Le choc de confiance de la BCE tarde à se diffuser auprès des entreprises
Les entreprises allemandes se disent pessimistes pour l’avenir de leur activité en dépit des annonces faites par la BCE et les dirigeants européens. L’indice Ifo sur le climat des affaires s’est replié pour le cinquième mois consécutif. Il est ressorti à 101,4 en septembre, soit son plus bas niveau depuis 2010 contre 102.3 le mois dernier. Les économistes sondés par Reuters, s’attendaient pourtant à une remontée de l’indicateur à 102,5.
Ce sont surtout les prévisions pour l’activité à six mois qui sont décevantes aux yeux des économistes.

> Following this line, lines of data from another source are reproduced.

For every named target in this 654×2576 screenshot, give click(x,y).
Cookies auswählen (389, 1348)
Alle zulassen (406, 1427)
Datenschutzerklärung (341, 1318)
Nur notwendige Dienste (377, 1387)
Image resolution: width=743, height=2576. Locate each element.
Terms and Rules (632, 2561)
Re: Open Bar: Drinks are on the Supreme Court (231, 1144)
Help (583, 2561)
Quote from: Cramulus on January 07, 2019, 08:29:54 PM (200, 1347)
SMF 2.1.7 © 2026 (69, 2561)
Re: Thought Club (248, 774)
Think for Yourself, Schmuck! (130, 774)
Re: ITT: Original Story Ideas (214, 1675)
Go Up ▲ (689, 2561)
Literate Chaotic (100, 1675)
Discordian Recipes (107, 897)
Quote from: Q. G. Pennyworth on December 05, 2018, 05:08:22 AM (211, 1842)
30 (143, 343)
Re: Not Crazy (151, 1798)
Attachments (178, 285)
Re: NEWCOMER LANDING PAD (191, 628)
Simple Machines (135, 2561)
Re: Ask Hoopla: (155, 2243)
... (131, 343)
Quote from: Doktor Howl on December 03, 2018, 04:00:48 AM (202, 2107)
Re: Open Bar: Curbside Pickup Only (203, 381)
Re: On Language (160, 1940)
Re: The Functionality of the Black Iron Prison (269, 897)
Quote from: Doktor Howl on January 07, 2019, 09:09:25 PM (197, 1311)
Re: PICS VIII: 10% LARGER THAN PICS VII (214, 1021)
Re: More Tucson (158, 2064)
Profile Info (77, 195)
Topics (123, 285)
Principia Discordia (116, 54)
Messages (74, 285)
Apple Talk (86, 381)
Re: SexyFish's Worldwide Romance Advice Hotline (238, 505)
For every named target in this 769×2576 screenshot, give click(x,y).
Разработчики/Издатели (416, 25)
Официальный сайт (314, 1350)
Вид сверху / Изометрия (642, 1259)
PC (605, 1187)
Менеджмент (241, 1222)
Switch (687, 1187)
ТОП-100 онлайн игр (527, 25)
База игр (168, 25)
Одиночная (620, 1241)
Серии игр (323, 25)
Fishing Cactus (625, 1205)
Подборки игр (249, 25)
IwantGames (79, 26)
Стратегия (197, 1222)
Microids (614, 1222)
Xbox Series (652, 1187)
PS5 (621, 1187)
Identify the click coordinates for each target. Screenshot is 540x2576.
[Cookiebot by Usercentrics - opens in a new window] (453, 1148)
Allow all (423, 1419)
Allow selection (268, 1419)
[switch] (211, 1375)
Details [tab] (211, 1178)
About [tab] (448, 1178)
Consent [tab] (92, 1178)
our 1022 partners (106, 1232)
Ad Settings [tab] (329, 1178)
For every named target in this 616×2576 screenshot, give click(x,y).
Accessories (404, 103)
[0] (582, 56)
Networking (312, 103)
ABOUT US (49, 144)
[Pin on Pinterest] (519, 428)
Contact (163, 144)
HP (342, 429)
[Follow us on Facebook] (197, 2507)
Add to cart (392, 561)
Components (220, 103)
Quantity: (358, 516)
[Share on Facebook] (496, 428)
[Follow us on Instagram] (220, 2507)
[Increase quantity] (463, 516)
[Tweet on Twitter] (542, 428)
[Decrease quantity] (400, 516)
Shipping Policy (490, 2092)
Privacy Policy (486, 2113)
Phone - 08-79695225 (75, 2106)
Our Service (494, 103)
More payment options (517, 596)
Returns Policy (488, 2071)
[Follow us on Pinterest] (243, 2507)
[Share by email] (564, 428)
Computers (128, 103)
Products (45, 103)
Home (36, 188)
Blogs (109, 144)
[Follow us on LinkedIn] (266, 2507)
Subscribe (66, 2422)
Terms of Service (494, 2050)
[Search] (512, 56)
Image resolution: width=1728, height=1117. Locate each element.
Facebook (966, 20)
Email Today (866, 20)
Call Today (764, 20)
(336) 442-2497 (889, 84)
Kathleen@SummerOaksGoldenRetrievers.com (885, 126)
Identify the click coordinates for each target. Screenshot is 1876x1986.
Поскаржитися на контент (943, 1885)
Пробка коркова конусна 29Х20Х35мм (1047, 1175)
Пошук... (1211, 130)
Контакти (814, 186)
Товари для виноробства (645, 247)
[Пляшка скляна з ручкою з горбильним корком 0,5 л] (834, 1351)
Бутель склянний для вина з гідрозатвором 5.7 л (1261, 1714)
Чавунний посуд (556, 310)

L’indice des attentes est passé de 94,2 ce mois-ci à 93,2. L’inquiétude est particulièrement marquée dans le secteur manufacturier. «La seule bonne nouvelle de l’indice IFO publié aujourd’hui est que l’estimation de l’activité actuelle reste plutôt élevée à 110,3 (contre 111,1 en août), souligne l’analyste d’ING, Carsten Brzeski.
Selon lui, en dépit de l’annonce du programme de la BCE d’endiguement de la montée des taux, «les entreprises allemandes restent sceptiques sur l’impact économique du coup de baguette de Mario Draghi (…). Et d’ajouter: «les ajustements structurels à l’œuvre chez les partenaires commerciaux de l’Allemagne de la zone euro vont prendre du temps et affaiblir la demande pour les produits allemands».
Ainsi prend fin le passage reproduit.